§ Selected text
______

So the world envisioned in The Joneses is entirely plausible - and often very funny. In Derrick Borte's dark comedy, triggering a Pavlovian response is what the game is all about.
The Joneses are Kate and Steve (Demi Moore and David Duchovny), who move into an upscale new neighborhood in a toney suburb, where they immediately ingratiate themselves to all their neighbors. Those neighbors, of course, are watching as the moving van disgorges one brilliant piece of home furnishing after another.
Very quickly, Kate, Steve and their teen-age kids, Jenn (Amber Heard) and Mick (Ben Hollingsworth), become the most popular folks in town. Steve is the toast of the country club, with all the newest golf gear, a hot car, the coolest sunglasses and an easy-going line of patter. Kate, meanwhile, is the hostess with the mostest - the most delicious hors d'oeuvres, the most stylish threads, the most generous parties.
Before long, their neighbors are clamoring for tips on how to be like the Jones family. It turns out that it IS possible to keep up with the Joneses - if you've got the cash.
Which, as it turns out, is exactly what the Joneses are there for. They are perfect for a reason: They're a marketing tool. And I won't say anything more than that, because I don't want to give away too much of the film's surprise.
Just say that, when they insinuate themselves into the community, the Jones family causes a ripple effect, in terms of the way their envious, acquisitive neighbors begin competing to have the same lifestyle as the Joneses. Even as they do, however, both their lives and those of the Jones family start to unravel in unexpected ways.
Directed by Borte from a script he co-wrote with Randy Dinzler, The Joneses is sharp-edged, though it eventually writes itself into a corner. But before it reaches its unavoidable conclusion, the film offers many pleasures, most of them darkly comic in nature. Duchovny proves, as he does on every episode of the hilariously randy "Californication," that, with the right material, he's got terrific light-comic timing. He and Moore have a nice chemistry - off-beat, slightly skewed, generally unexpected. Hollingsworth and Heard fill in the spaces nicely, as teens with secrets of their own.
The Joneses is a smart comedy with an agenda that, for the most part, knows what it's about and gets about it. It's not perfect but it's full of surprises.

______

§ Data extract
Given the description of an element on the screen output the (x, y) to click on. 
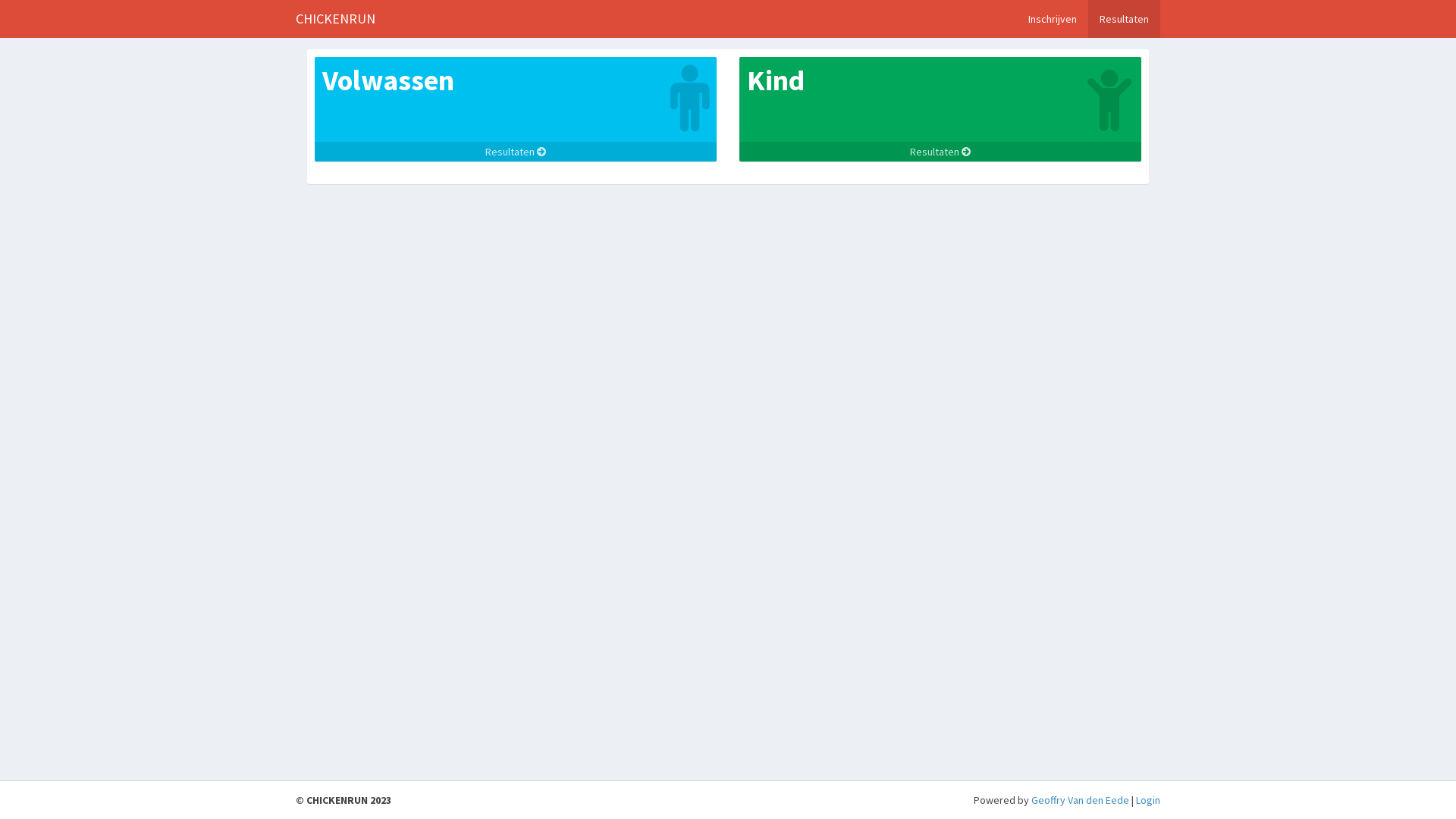
Kind
Resultaten Element type: text (940, 108)
Login Element type: text (1147, 799)
Inschrijven Element type: text (1052, 18)
Resultaten Element type: text (515, 151)
Resultaten Element type: text (1124, 18)
Volwassen
Resultaten Element type: text (515, 108)
Geoffry Van den Eede Element type: text (1080, 799)
Resultaten Element type: text (940, 151)
CHICKENRUN Element type: text (335, 18)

______

§ Given task A
Output the part of the review between "Very quickly, Kate, Steve" and "got the cash.", inclusive.
§ Given task B
Say whether each statement agrees with the review of The Joneses, giving yes or no and quoting the review's deciding words: (i) Kate and Steve are played by Demi Moore and David Duchovny. (ii) Borte wrote the script by himself. (iii) Steve is the toast of the country club.

§ Task answer A
Very quickly, Kate, Steve and their teen-age kids, Jenn (Amber Heard) and Mick (Ben Hollingsworth), become the most popular folks in town. Steve is the toast of the country club, with all the newest golf gear, a hot car, the coolest sunglasses and an easy-going line of patter. Kate, meanwhile, is the hostess with the mostest - the most delicious hors d'oeuvres, the most stylish threads, the most generous parties.
Before long, their neighbors are clamoring for tips on how to be like the Jones family. It turns out that it IS possible to keep up with the Joneses - if you've got the cash.

§ Task answer B
(i) Yes: "The Joneses are Kate and Steve (Demi Moore and David Duchovny)"
(ii) No: "Directed by Borte from a script he co-wrote with Randy Dinzler"
(iii) Yes: "Steve is the toast of the country club"